> **PARTS OF THE EXERCISE**
a: Answer these questions using the object detection passage:
(i) In what kind of memory is the CNN output feature map stored?
(ii) Which two methods are named as enabling the output of a BB in a single convolutional neural network?
(iii) In the first aspect of the disclosure, under what condition does the feature map value acquisition unit read the feature map value related to the object's position?
b: Report every line of the rows that contains the string "width".

> **PROVIDED PASSAGE**
The disclosed technology relates to an object detection device, an object detection method, and an object detection program.
There is an object identification device that outputs a bounding box (BB) including object position coordinates, classes (types of persons, vehicles, and the like.) and a reliability included in an input image from the image. In recent years, You Only Look Once (YOLO) and a single shot multibox detector (SSD) which enable the output of a BB in a single convolutional neural network (CNN) have been disclosed. The technology of an object identification device being applied to an edge or a terminal such as a monitoring camera and drone control has been studied.
In object detection based on a CNN such as YOLO, detection processing for obtaining a BB is executed in a final layer based on a feature map value obtained by an immediately previous CNN operation.
A method for executing CNN-based object detection in real time is disclosed (NPL 1 and NPL 2).
In the above-described method, an operation in the CNN (convolution operation or the like) until a feature map output by the CNN (CNN output feature map) is obtained is speeded up by dedicated hardware. On the other hand, detection processing with a CNN output feature map as an input, which is an output result of the CNN, is not speeded up because the detection processing is implemented by software. Since the CNN output feature map is stored in a dynamic random access memory (DRAM), the detection processing needs to be performed by reading the feature map from the DRAM.
The disclosed technology has been made in view of the above points, and an object thereof is to provide an object detection device, an object detection method, and an object detection program that make it possible to speed up detection processing compared with in the existing technology.
A first aspect of the disclosure is an object detection device including a metadata acquisition unit that acquires metadata including at least a position and a reliability of an object included in an image from a convolutional neural network into which the image is input, a storage unit that stores a feature map value group which is an output result of the convolutional neural network, and a feature map value acquisition unit that reads a feature map value related to the position of the corresponding object from the storage unit to obtain the position of the object only when the reliability obtained by reading a feature map value, which is related to the reliability in the feature map value group stored in the storage unit, from the storage unit exceeds a predetermined threshold value.
A second aspect of the disclosure is an object detection method of causing a processor to execute processes including acquiring metadata including at least a position and reliability of an object included in an image from a convolutional neural network into which the image is input, storing a feature map value group which is an output result of the convolutional neural network, and reading a feature map value related to the position of the corresponding object from the storage unit to obtain the position of the object only when the reliability obtained by reading a feature map value, which is related to the reliability in the stored feature map value group, exceeds a predetermined threshold value.

> **Records contained in a dataset**

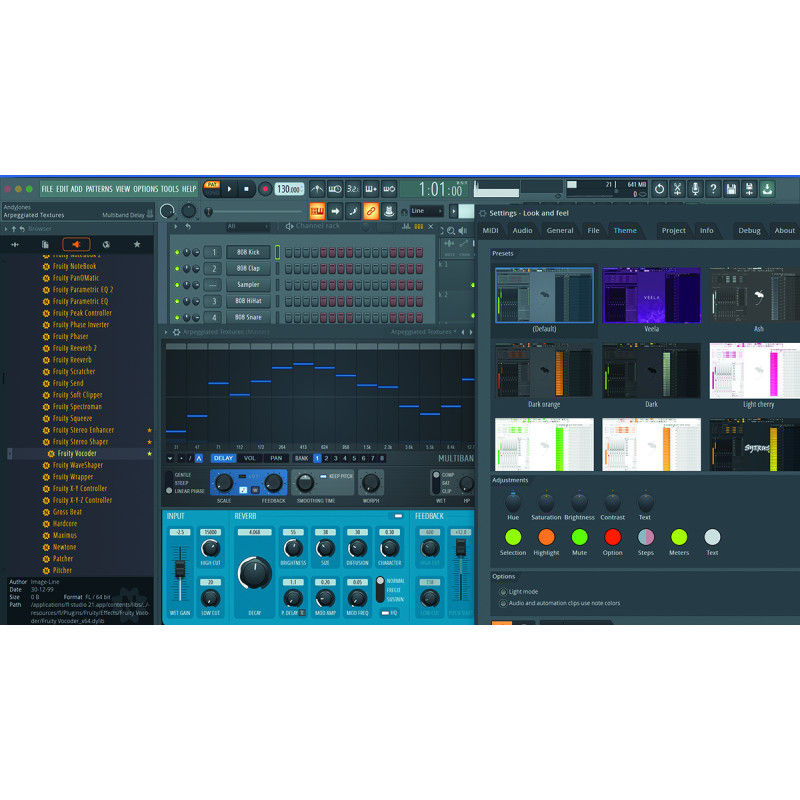800x800 pixels.
Task: Select the VOL mode button
Action: (250, 458)
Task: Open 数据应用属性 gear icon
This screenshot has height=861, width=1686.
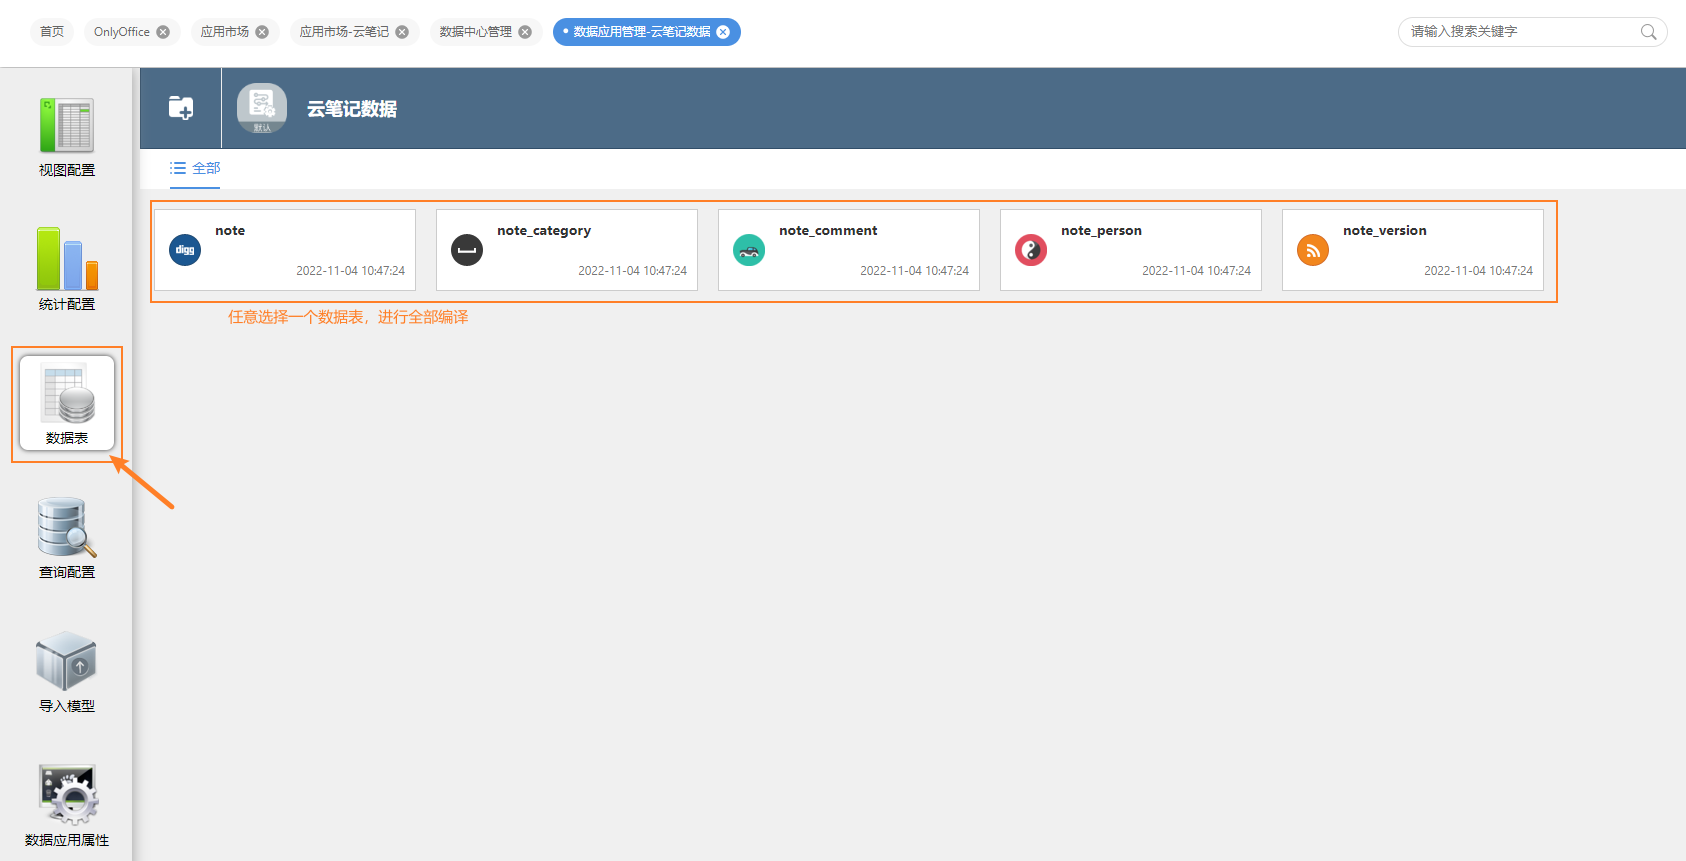Action: pos(67,795)
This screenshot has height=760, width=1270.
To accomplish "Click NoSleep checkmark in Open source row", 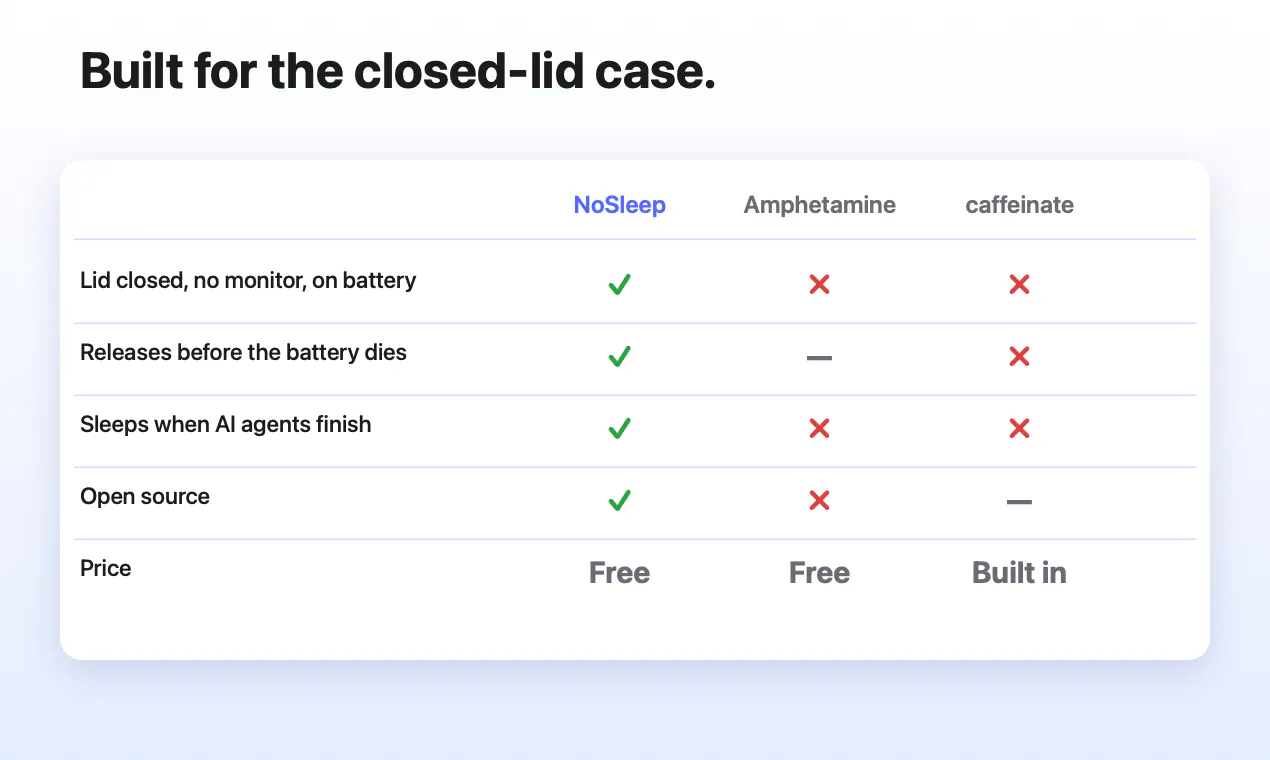I will click(619, 501).
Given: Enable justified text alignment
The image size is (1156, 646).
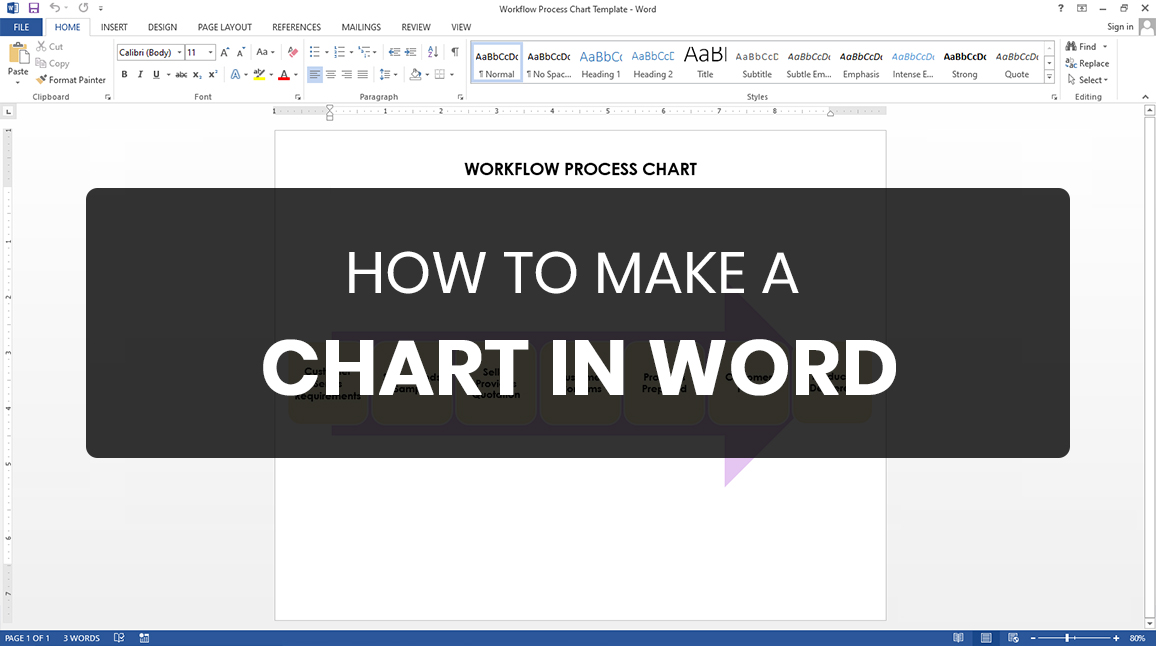Looking at the screenshot, I should [x=362, y=74].
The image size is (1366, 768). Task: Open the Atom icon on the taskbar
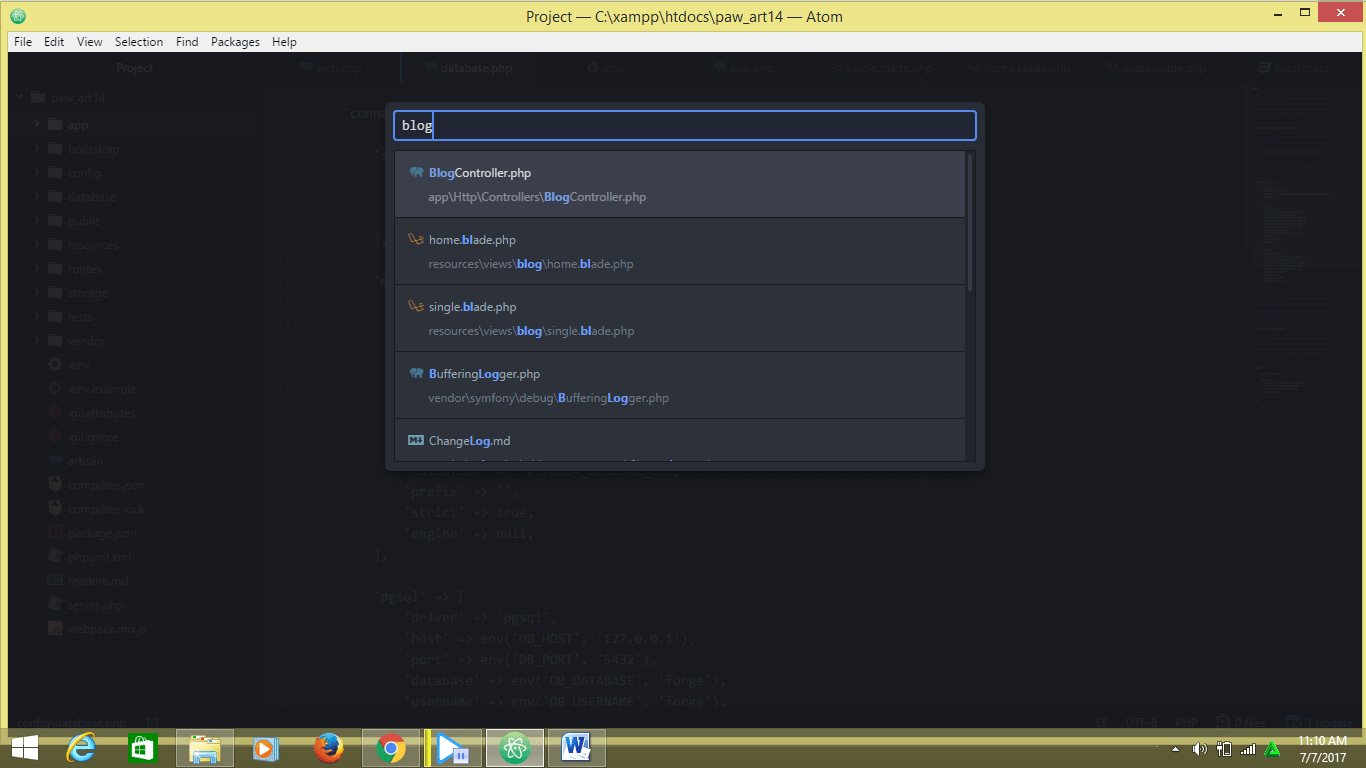point(514,747)

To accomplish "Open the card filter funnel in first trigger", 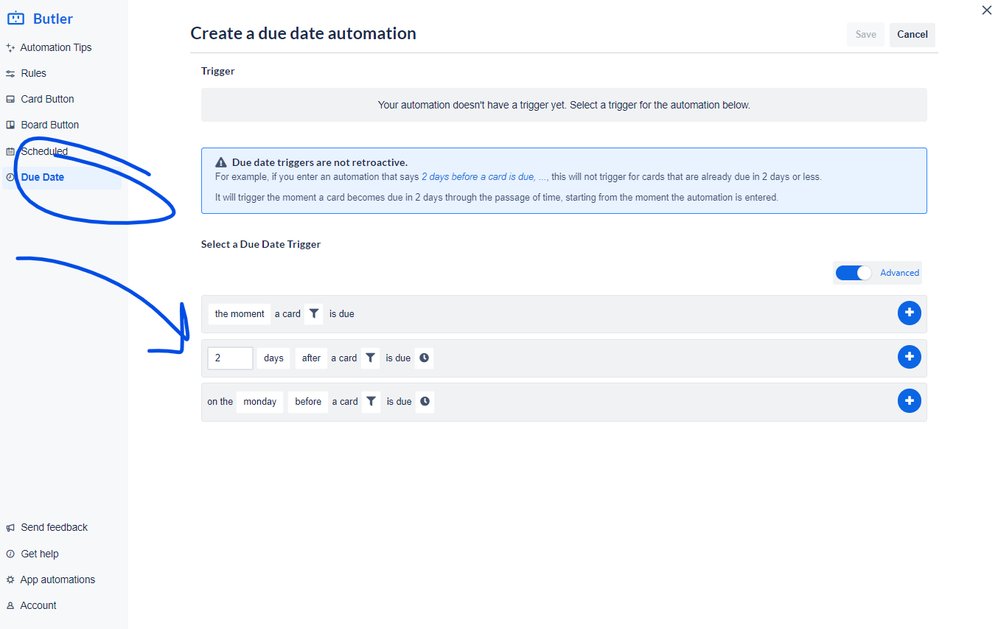I will tap(314, 313).
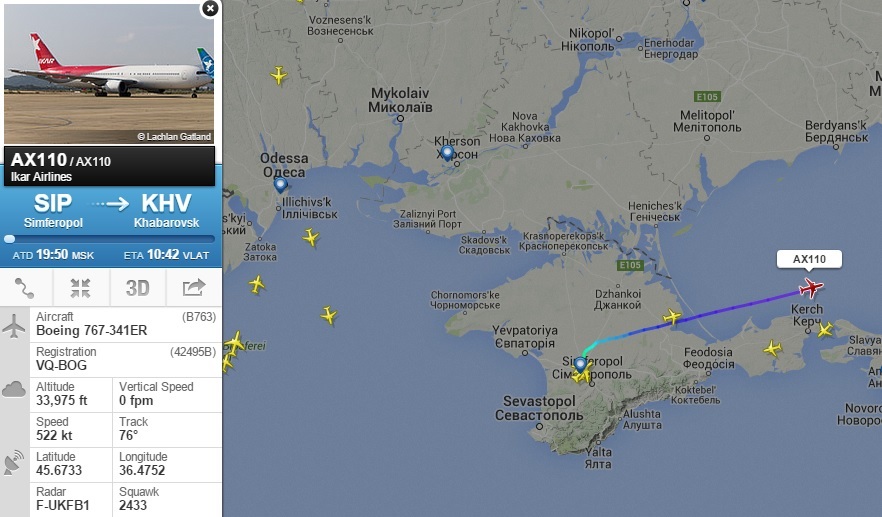Open the 3D view

[137, 288]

> **RESPONSES TO THE TASKS**
a:
(i) A dynamic random access memory (DRAM).
(ii) You Only Look Once (YOLO) and a single shot multibox detector (SSD).
(iii) Only when the reliability, obtained by reading the reliability-related feature map value from the storage unit, exceeds a predetermined threshold value.

b:
This screenshot has height=861, width=1686.
This screenshot has height=760, width=1270.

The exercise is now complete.